T Levels & The Advanced British Standard
In October 2023, Prime Minister Rishi Sunak announced plans to create a new ‘Advanced British Standard’ – a new Baccalaureate-style qualification for 16–19-year-olds which will take the best of A Levels and T levels and bring them together into a single qualification.
At the heart of the announcement is the ambition to remove the artificial separation between technical and academic qualifications, and create a single, unified structure for all 16-19-year-olds. This is being accompanied with £600 million of initial investment.
T Levels will form the backbone of the new qualification and the roll out and scale up of T Levels will continue as planned. Those of you familiar with the T Level structure will recognise much in the proposals published last week, including a ‘core’ module, an occupational specialism and industry placement. The technical subjects within the qualification will be based on the content of T Levels and occupational standards that employers and IfATE have carefully designed, supporting progression into higher technical education, apprenticeships and employment.
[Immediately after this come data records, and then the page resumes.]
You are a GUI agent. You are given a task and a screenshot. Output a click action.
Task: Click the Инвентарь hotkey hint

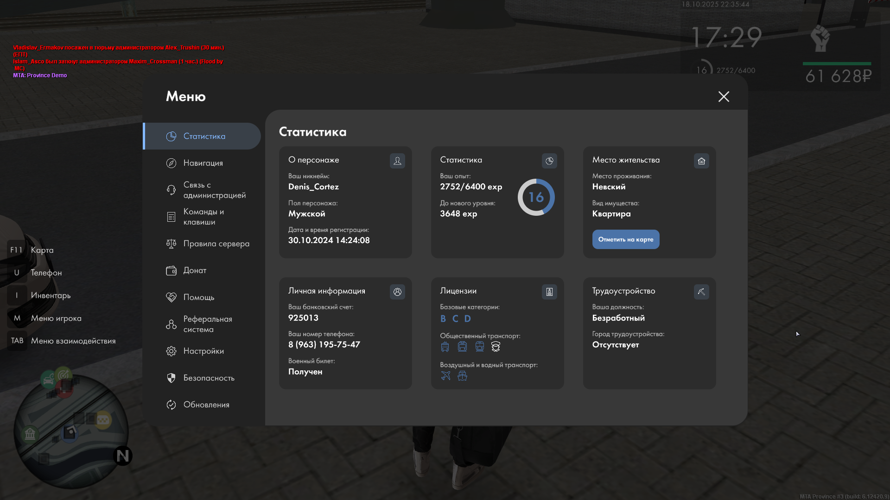tap(50, 295)

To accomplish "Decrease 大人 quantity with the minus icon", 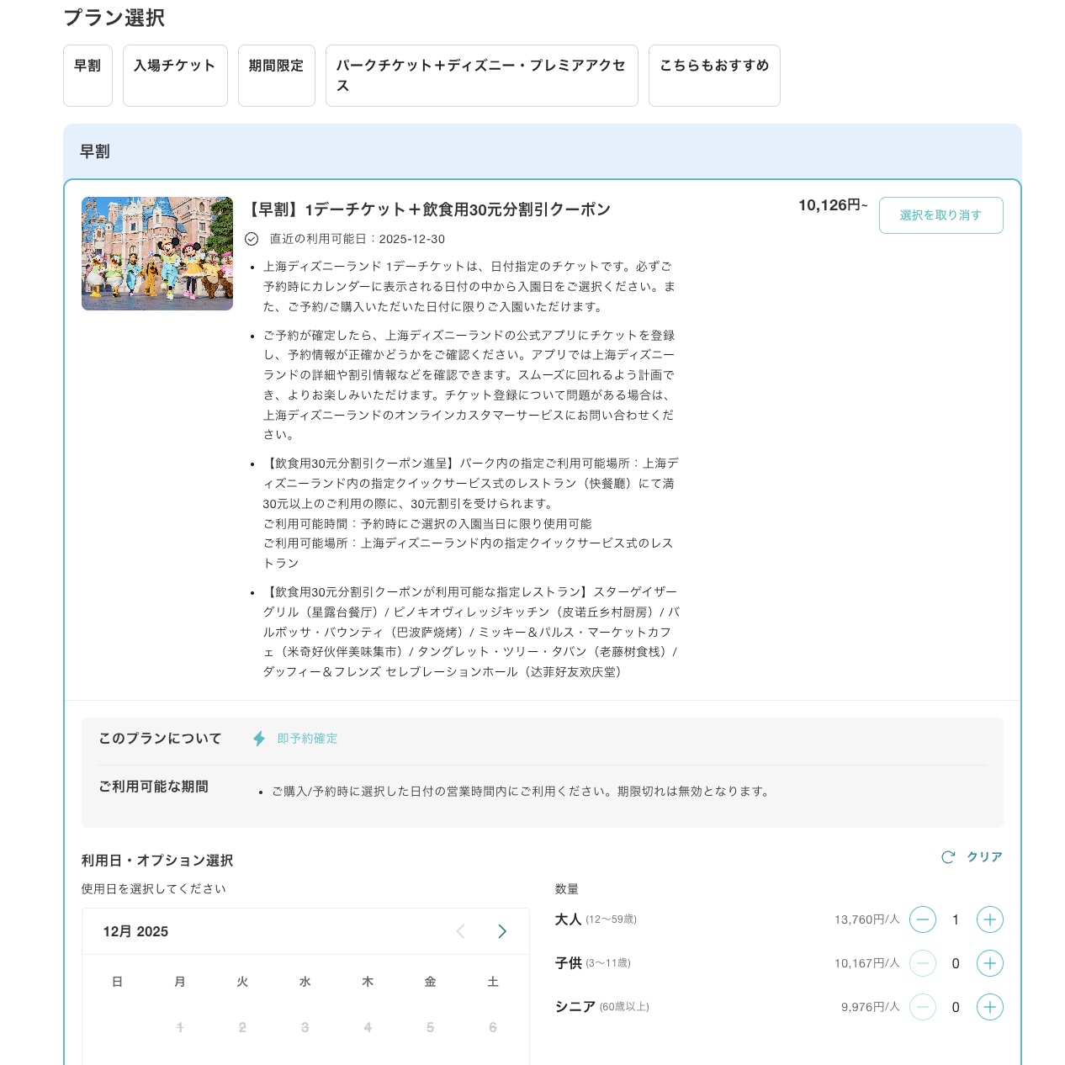I will click(923, 919).
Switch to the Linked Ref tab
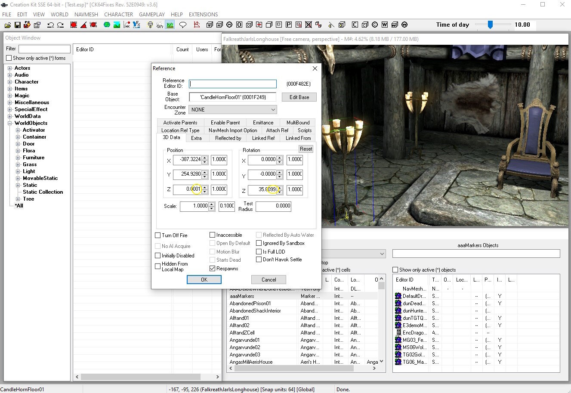The image size is (571, 393). pos(263,138)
The Advanced British Standard will support greater breadth by increasing the number of subjects taken post 16. Students will be able to choose a combination of ‘majors’ and ‘minors’ but will be required to study English and maths, which we know are critical to ensuring young people have the essential knowledge and skills they need to succeed in life and work. We expect most students will take a minimum of five subjects, although those focusing on a specific occupation may take a minimum of four, reflecting the additional time they will need to spend developing specialist knowledge and engaging in high quality industry placements.
A change of this scale represents real, meaningful reform and will take a decade to deliver. Change will not be delivered overnight, but it’s a change that is motivated by trying to give young people the best start. It will require careful development, in partnership with employers, teachers, schools, colleges, universities, students and parents, as well as the public. Until then, A levels and T Levels will continue to be offered as rigorous, high-quality options for 16- to 18-year-olds and we will work closely with schools and colleges to support them to continue to deliver.
It is vital that we work with the front line to understand the implications for the sector, as well as drawing on the views of employers, parents and – most importantly – young people. This is why we will launch a formal consultation on the approach and design of the new qualification, and the accompanying work to strengthen the system to deliver it in the coming months, accompanied by an ambitious programme of stakeholder engagement. This will inform a White Paper to be published next year.